Marras, le poète de la mode, Cette fois, elle ne refuse pas non plus et amène les lumières du cinéma sur son podium. Du vrai cinéma : « avec 4 décors, il y a le machiniste, le metteur en scène, le micro, tout ce qu’il y a sur le vrai plateau, avec une super diva qui s’est prêtée à ce jeu. » « Je pensais qu’il devait y avoir une vraie diva, qui n’improvise pas, qui puisse être douée pour interpréter un monde comme Hollywood Babylon où tout est possible et où chaque désir devient un ordre. » «Marisa dans le rôle de Marisa. Vous la verrez ainsi – explique-t-elle – toujours douce, soumise, et alors elle devient méchante, une star capricieuse et volontaire qui maltraite tout le monde, une diva entre l’art et la vie. Les modèles flottent légèrement autour du « film ».

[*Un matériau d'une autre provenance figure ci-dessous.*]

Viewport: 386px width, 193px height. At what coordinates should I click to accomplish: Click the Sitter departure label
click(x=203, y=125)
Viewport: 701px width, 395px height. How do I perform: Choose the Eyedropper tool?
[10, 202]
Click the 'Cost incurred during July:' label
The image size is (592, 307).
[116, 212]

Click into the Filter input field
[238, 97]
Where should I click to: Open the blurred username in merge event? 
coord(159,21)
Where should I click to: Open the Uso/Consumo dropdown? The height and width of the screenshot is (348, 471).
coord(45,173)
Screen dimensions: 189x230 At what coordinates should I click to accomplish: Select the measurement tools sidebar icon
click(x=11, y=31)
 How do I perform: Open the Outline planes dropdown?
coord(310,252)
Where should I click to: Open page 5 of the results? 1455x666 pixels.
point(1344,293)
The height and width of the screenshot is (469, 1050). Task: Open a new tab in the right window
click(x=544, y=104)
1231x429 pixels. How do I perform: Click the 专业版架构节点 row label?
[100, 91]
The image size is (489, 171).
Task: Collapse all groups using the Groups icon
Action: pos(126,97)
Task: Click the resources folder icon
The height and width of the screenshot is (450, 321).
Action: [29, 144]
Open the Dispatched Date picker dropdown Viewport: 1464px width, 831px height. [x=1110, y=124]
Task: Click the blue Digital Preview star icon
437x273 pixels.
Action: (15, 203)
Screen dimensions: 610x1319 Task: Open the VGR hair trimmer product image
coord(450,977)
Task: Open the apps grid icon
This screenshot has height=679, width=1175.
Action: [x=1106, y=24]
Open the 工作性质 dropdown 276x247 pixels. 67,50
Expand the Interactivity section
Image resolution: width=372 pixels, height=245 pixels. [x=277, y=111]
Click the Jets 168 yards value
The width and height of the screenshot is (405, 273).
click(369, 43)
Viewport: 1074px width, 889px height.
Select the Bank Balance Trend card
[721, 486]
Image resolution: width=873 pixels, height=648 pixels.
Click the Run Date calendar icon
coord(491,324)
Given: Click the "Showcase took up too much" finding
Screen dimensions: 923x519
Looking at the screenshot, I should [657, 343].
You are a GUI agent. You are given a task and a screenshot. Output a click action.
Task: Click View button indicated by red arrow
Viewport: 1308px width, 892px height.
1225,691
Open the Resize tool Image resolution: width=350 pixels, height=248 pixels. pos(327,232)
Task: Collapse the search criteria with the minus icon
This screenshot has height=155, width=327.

© Annalisa Creretella – Agi

Semaine de la mode de Milan

Dans la collection « il y a une sorte de dichotomie et de contraste – explique Marras – qui me distingue un peu : il y a tous ces très grands volumes, très légers et aérés, et en contraste il y a ces structures presque haute couture, des reconstructions vestimentaires très évidentes. . fortes et présentes. » Les brodeuses sardes continuent d’être incontournables, créant des pièces uniques. Sur scène, des caftans évanescents, des robes et costumes ajustés à la taille, des jupes crayon, de grandes robes de soirée. Et aussi de la dentelle chantilly, du macramé, des perles, des paillettes, des volants. et des tissus rayés. Et beaucoup de roses, de noirs et de rouges, des vagues et des imprimés aquarelles. Les couleurs sont principalement celles du rocher Capo Caccia : écru, sable, poussière, jaune, mais il y a aussi de la place pour le noir, le lilas, le rose et le clair. bleu.

la fashion week de milan antonio marras le poète amène hollywood

« Tout a été orchestré à ma manière », dit-il.  » YO J’utilise la mode pour raconter des histoires. – conclut Marras – et j’ai appris cela en allant au cinéma, qui est une source inépuisable d’histoires, de rêves. « Quand la lumière s’éteint et que la musique commence avec le générique d’ouverture, c’est comme si nous montions à bord d’un vaisseau spatial qui vous emmenait ailleurs et plus rien n’avait d’importance. » Et puis « Boom », que le voyage commence.